Beim jüngsten Expertengespräch der Westallianz berichten Vertreter der Bürgerenergiegenossenschaft im Landkreis Pfaffenhofen von ihren Erfahrungen. Auch im Dachauer Land wird es ab Herbst eine interkommunale Energiegenossenschaft geben.

Von Alexandra Vettori, Odelzhausen

Es herrscht eine Art Goldgräberstimmung auf dem Energiesektor, mit dem weitgehenden Fall der 10-H-Regelung für Windräder nun auch in Bayern. Und bevor die großen Konzerne bei den Erneuerbaren Energien ihre Felder endgültig abgesteckt haben, gilt es für kleine, regionale, gar bürgerorientierte Gruppierungen und Genossenschaften, sich zu beeilen.

Die Westallianz, ein Zusammenschluss von sieben Gemeinden aus den Landkreisen Dachau und Fürstenfeldbruck, hat ihr jüngstes Expertengespräch diesem Thema gewidmet, der Titel lautete "Zukunftsmodell Bürgerenergie". Als Referenten waren zwei Vertreter der Bürgerenergiegenossenschaft im Landkreis Pfaffenhofen an der Ilm gekommen: Der Aufsichtsratsvorsitzende Oliver Eifertinger, Rechtsanwalt und Steuerberater, sowie Vorstandsvorsitzender Andreas Herschmann.
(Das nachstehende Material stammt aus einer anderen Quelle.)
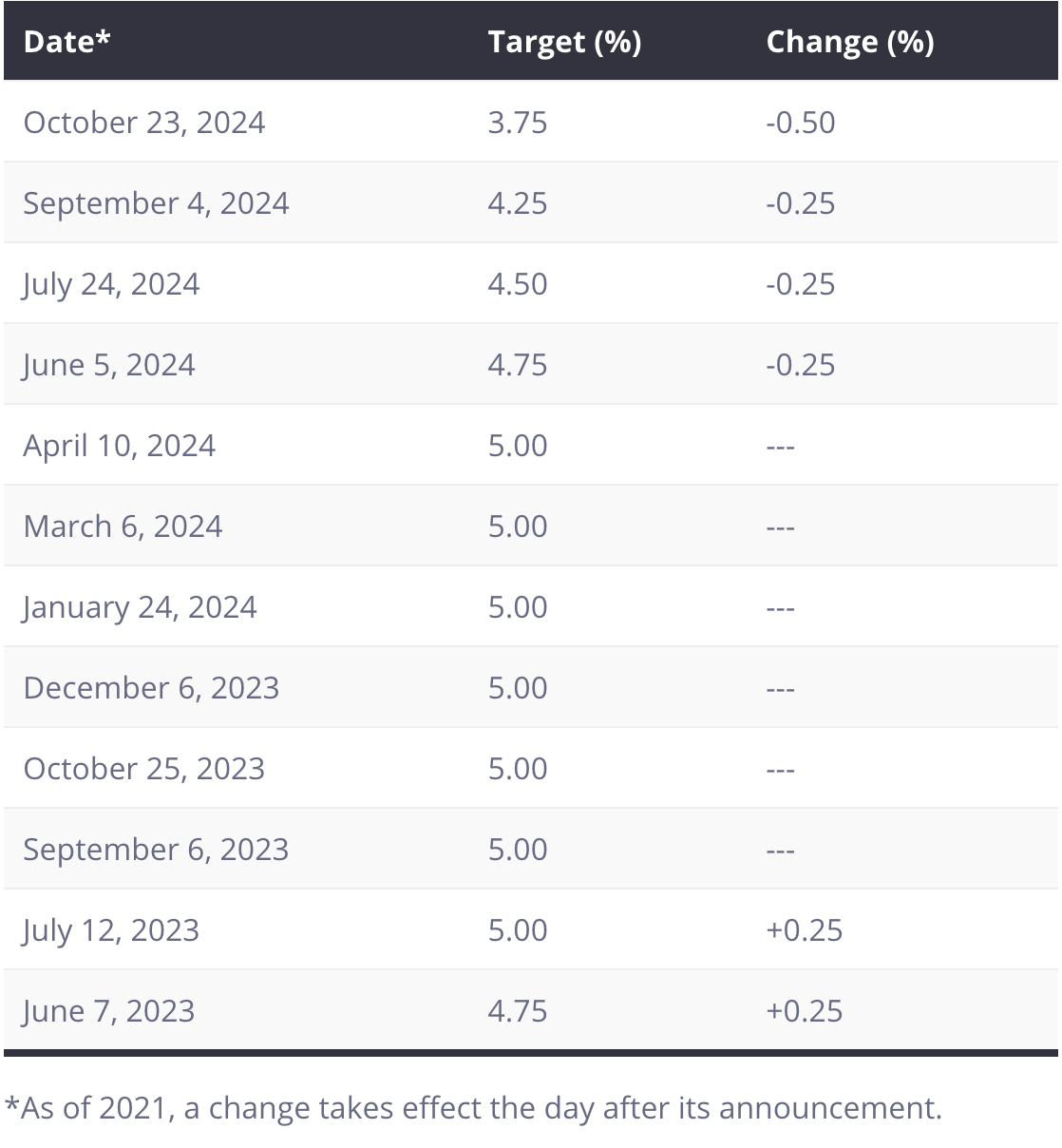The width and height of the screenshot is (1062, 1148).
Task: Click the September 6, 2023 date cell
Action: [x=156, y=850]
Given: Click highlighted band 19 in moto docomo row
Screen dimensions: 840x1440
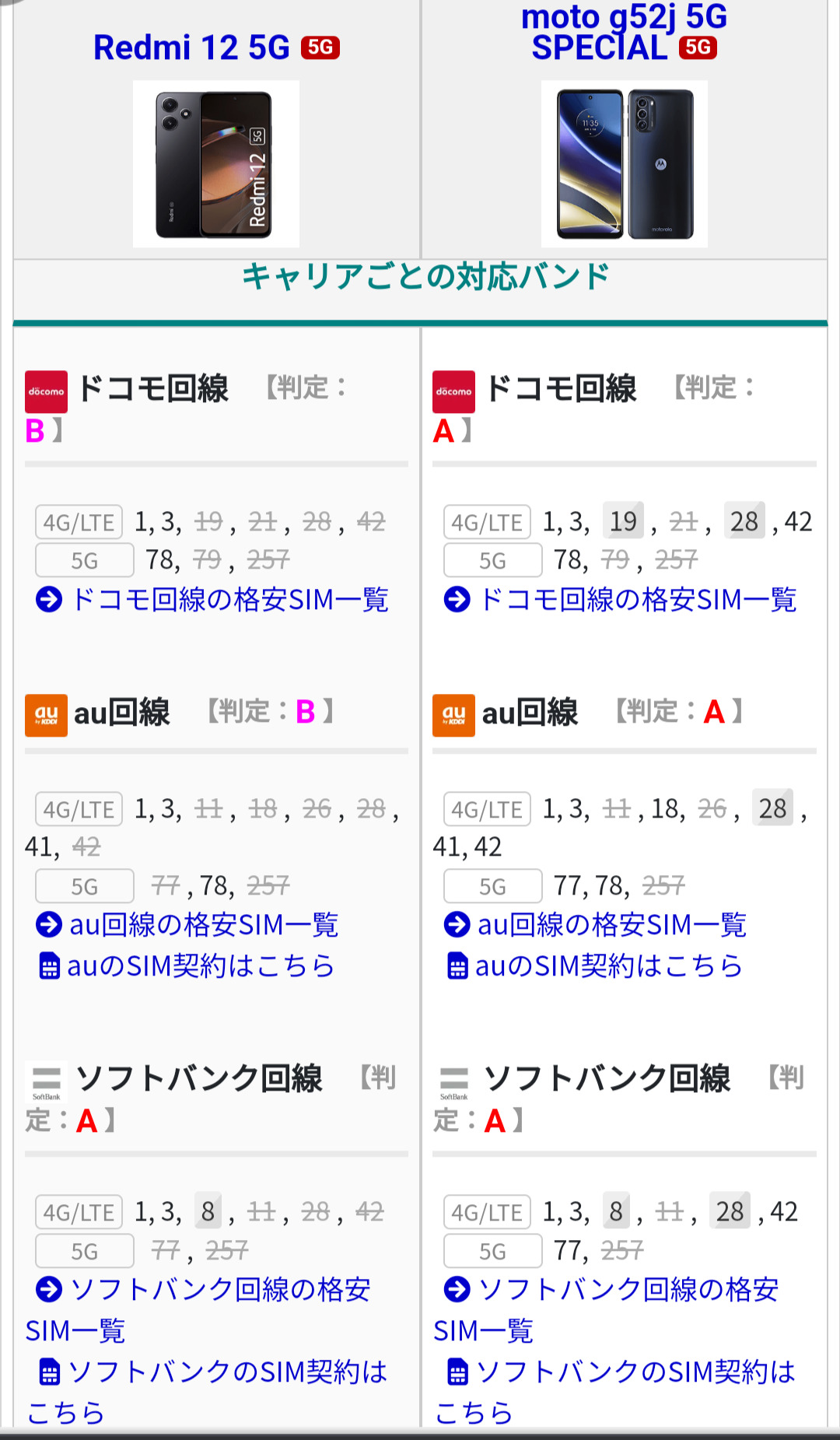Looking at the screenshot, I should (623, 521).
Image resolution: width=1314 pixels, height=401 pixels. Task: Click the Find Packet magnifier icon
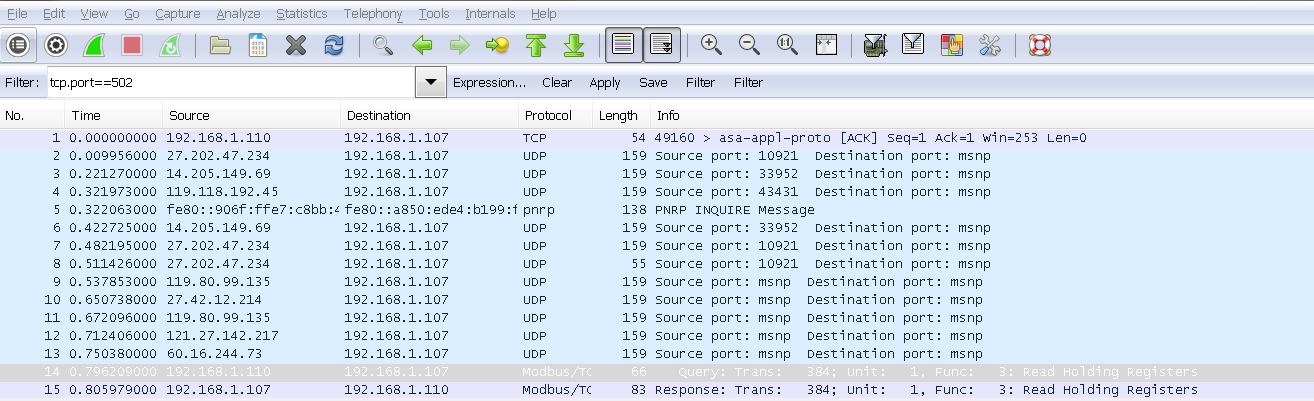coord(382,45)
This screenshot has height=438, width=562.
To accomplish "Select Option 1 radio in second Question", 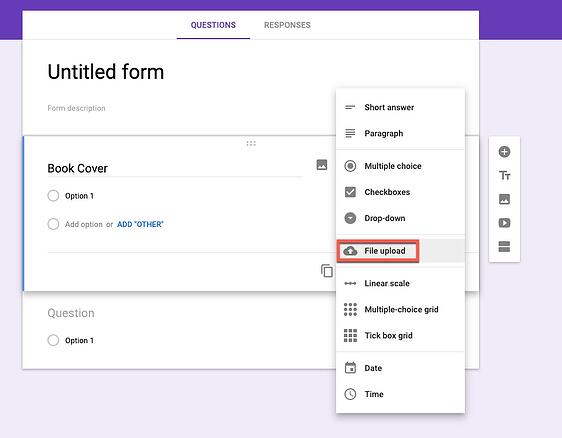I will tap(53, 340).
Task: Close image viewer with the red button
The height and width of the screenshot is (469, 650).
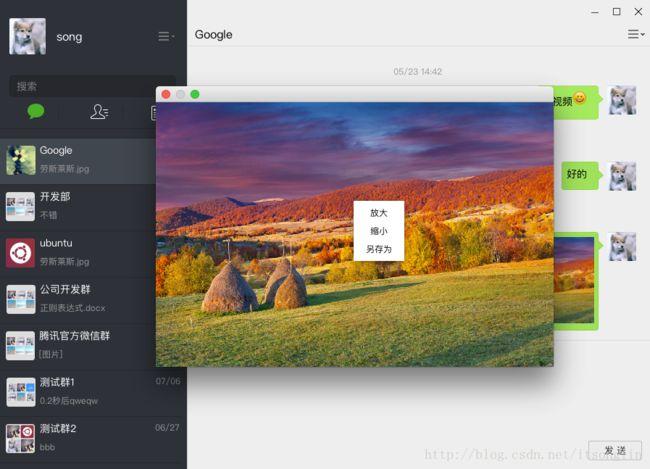Action: [x=166, y=94]
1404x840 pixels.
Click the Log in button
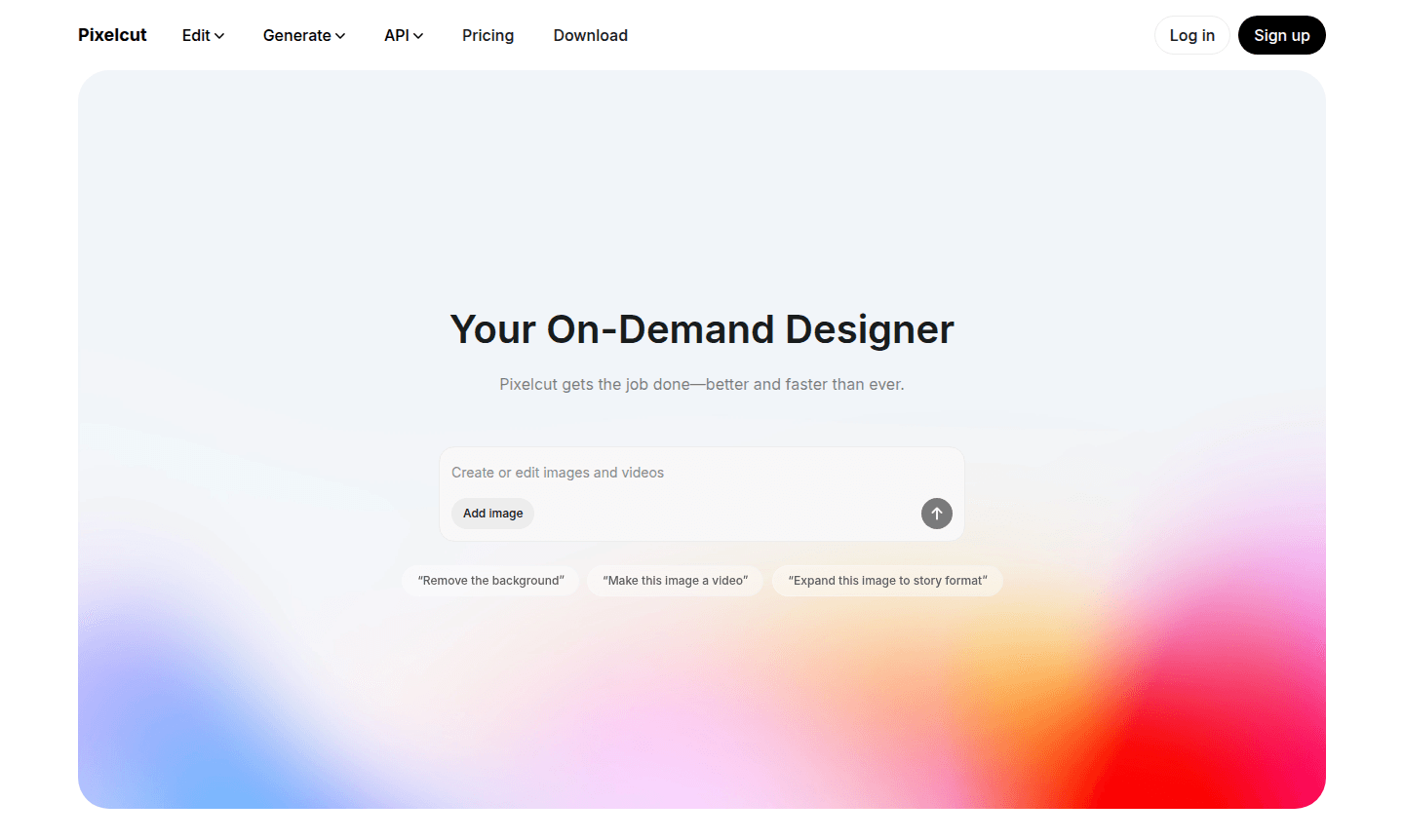pyautogui.click(x=1191, y=35)
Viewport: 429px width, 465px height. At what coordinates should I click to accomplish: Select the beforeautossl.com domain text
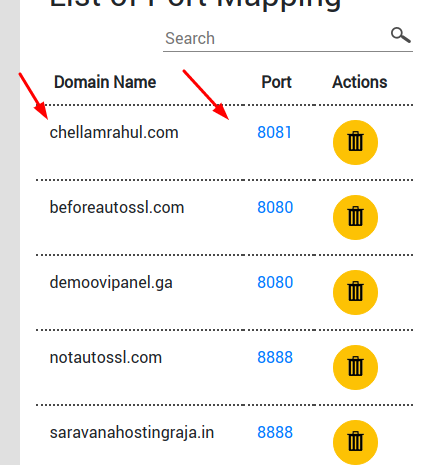[117, 208]
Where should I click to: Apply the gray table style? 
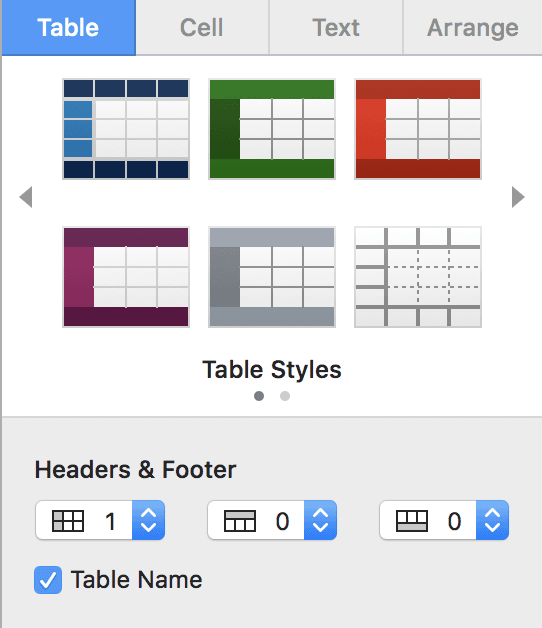coord(272,277)
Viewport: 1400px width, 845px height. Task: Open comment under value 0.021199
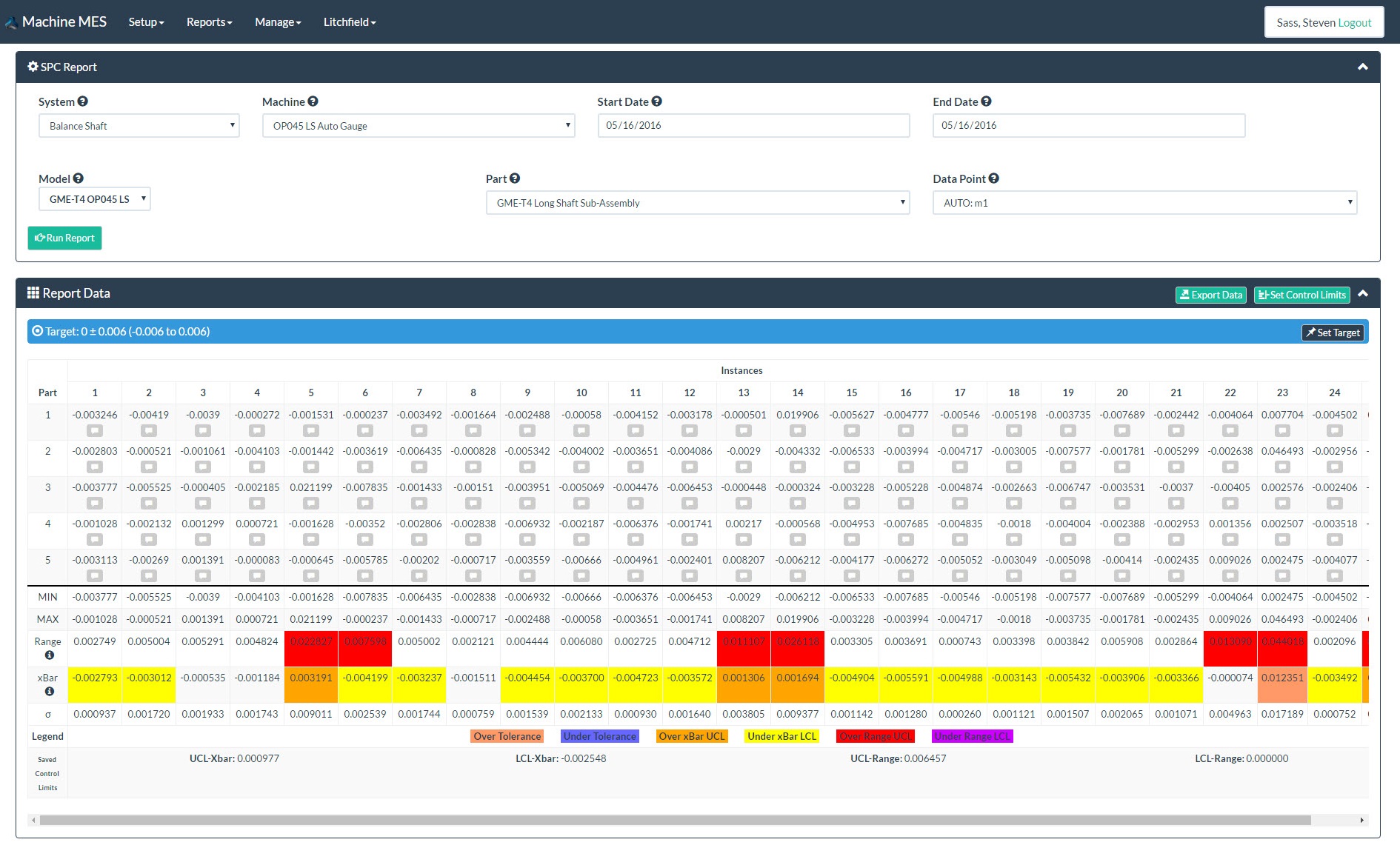point(311,503)
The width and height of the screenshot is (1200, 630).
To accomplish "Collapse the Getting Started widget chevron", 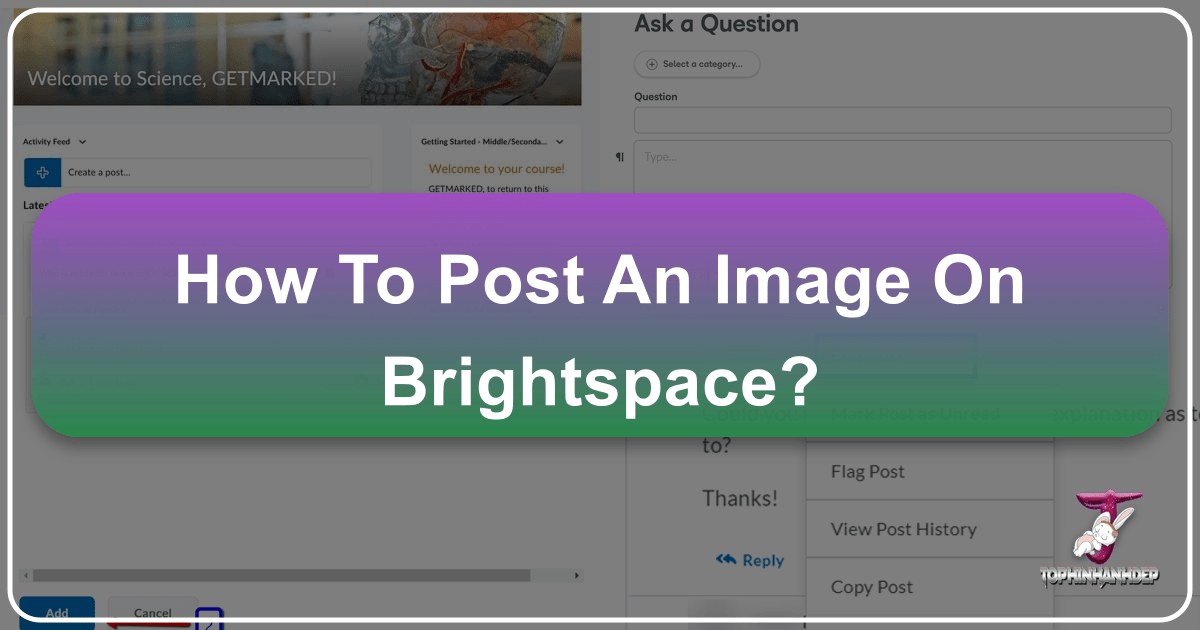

Deutschland gibt sehr viel Geld für Energieimporte aus

Dass das Thema interessiert, zeigten die über 50 Zuhörerinnen und Zuhörer, die in das Gemeinschaftshaus im Odelzhauser Ortsteil Unterumbach gekommen waren. Natürlich steht bei der Energiewende Klimaschutz an erster Stelle , doch Andreas Herschmann rechnete vor, welche monetären Dimensionen der Energiebereich aufweist: Deutschland habe im vergangenen Jahr zwischen 300 und 400 Milliarden für Energieimporte gezahlt. "Das Geld ist weg, es fließt aus Deutschland raus, und da gibt es keine Möglichkeit der Partizipation", sagte er. Dazu bezahle der Steuerzahler gerade einen Netzausbau, "damit die Konzerne ihr Geschäftsmodell beibehalten können: Großkraftwerke, in die niemand reinschauen kann".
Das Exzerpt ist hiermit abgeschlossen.